Рыжая пьянчужка… Людмила, понял Юрий Алексеевич. Жалко ее? Нет, уж много лет как не жалко. Похоронить бы только по-человечески. Мученица и мучительница Людмила, раба Божья.
– Так вот, – уныло продолжал Заколюжный. – Бабы на меня обозлились. Я, значит, виноват, что столько денег сразу дал. Надо было по частям, видите ли. Я виноват и еще, само собой, барыня московская, которая совсем без понятия. То у нее шампанское, то вообще содом. Сжечь барынин особняк. Вот. Сказал.
– Сожгли? – холодно спросила Юлия Михайловна.
– Подпалили, во всяком случае. Горел. Восстанавливать теперь… Сразу скажу – без меня, – поспешил заявить прораб.
– То-то дымком тянуло, – еще холоднее продолжила Юлия Михайловна. И неожиданно изрекла: – Черт с ним, с родовым гнездом! Одна морока. Но очередной порции жалованья от меня, Станислав Андреевич, не жди!

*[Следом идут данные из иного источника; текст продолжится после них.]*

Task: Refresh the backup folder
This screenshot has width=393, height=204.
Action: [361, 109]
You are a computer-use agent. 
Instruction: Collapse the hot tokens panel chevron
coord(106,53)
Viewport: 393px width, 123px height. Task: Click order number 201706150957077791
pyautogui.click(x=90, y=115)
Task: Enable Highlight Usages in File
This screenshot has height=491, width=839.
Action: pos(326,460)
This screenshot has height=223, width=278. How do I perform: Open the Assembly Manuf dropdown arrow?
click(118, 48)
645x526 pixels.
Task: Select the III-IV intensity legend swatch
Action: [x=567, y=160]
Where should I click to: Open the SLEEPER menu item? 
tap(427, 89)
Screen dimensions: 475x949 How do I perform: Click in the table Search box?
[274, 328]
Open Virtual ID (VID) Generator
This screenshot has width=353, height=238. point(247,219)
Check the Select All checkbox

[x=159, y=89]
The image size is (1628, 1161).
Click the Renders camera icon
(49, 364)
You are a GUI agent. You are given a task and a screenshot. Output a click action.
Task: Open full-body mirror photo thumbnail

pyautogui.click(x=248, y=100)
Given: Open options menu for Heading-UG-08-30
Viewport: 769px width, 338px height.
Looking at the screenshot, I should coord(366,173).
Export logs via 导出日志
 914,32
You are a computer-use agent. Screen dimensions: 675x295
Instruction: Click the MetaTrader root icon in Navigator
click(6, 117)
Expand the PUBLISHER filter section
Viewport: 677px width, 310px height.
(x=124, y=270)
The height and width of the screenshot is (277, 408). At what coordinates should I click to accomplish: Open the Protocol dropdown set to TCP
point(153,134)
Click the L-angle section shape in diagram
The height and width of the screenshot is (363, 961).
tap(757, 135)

– А как же?.. – запыхтел было снова прораб.
– А так же. Будешь возникать, отдам тебя бабам на растерзание.
– Акула капитализма, – расстроенно вздохнул прораб. Юлия Михайловна захохотала. Немного нервно. Юрий молчал в недоумении.
Впереди сиял огнями мотель, и Юлия Михайловна, никого не спрашивая, остановилась на парковке. Мальчик с девочкой, что работали в кафетерии, ее узнали. Наушники плеера сию секунду полетели на стойку бара, только что раскуренная сигаретка придавлена была в пепельнице, блокнотик для заказов отыскался на этот раз моментально – и салфетка не понадобилась.
– Вот ему – стакан хорошей водки с закуской, – велела Юлия Михайловна, указывая перстом на прораба. – А нам? – обернулась она к Юрию.
– Мне только чай, – ответил он.
– Только чаю, – подтвердила она.
Чай пили молча, а прораб, от переживаний опрокинувший стакан одним духом и пренебрегший закуской, заснул прямо за столом.
– Куда бы его определить? – спросила Юлия Михайловна у мальчика с девочкой. – Необязательно в номер, а чтобы проспался.
– Номер-то всего один, остальные еще не отделаны, – ответил юный бармен. – А его… – вопросительно взглянул он на девочку. – В нашу комнату отдыха?
Девочке, похоже, идея не понравилась. Похоже, у нее были свои виды на комнату отдыха, а также претензии на особое внимание мальчика.
– Я заплачу как за номер, а квитанция мне не нужна, – предложила Юлия Михайловна. – Найдете вы уголок для личных нужд, в конце концов, – прозорливо добавила она. И деньги решили дело. – А нам – номер. И не говорите мне, что номер занят, – распорядилась Юлия Михайловна, не спрашивая Юрия. Он был озадачен, но возражать не решился и вдруг заволновался, встревожился, не понимая, опасаясь поверить.
– Послушай, – спросил он Юлию, когда они остались одни, – почему ты так легко отказалась от своего особняка? Можно было бы…
– Что ты понимаешь, Юрка! Больше мне ни хрена не надо. Кроме тебя. И попробуй только сказать, что ты мне не нужен, такая деревенщина. Попробуй только… – шептала Юлька, уткнувшись лицом в плечо Юры.